* **EXERCISE BRIEF**: Reproduce each of the following items verbatim, line by line.

Start of MATERIAL FOR THIS EXERCISE

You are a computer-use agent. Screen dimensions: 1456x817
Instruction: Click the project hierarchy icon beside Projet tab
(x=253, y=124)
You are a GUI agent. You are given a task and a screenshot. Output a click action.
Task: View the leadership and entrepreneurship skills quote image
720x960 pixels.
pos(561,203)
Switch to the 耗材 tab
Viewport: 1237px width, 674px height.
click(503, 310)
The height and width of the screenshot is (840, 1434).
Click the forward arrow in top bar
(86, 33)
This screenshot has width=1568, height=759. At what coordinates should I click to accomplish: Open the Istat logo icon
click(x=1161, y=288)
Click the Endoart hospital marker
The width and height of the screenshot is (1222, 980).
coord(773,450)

End of MATERIAL FOR THIS EXERCISE

* **SOLUTION TO THIS TASK**:
You are a computer-use agent. Screen dimensions: 1456x817
Instruction: Click the project hierarchy icon beside Projet tab
(x=253, y=124)
You are a GUI agent. You are given a task and a screenshot. Output a click action.
Task: View the leadership and entrepreneurship skills quote image
720x960 pixels.
pos(561,203)
Switch to the 耗材 tab
Viewport: 1237px width, 674px height.
click(503, 310)
The height and width of the screenshot is (840, 1434).
Click the forward arrow in top bar
(86, 33)
This screenshot has width=1568, height=759. At what coordinates should I click to accomplish: Open the Istat logo icon
click(x=1161, y=288)
Click the Endoart hospital marker
The width and height of the screenshot is (1222, 980).
coord(773,450)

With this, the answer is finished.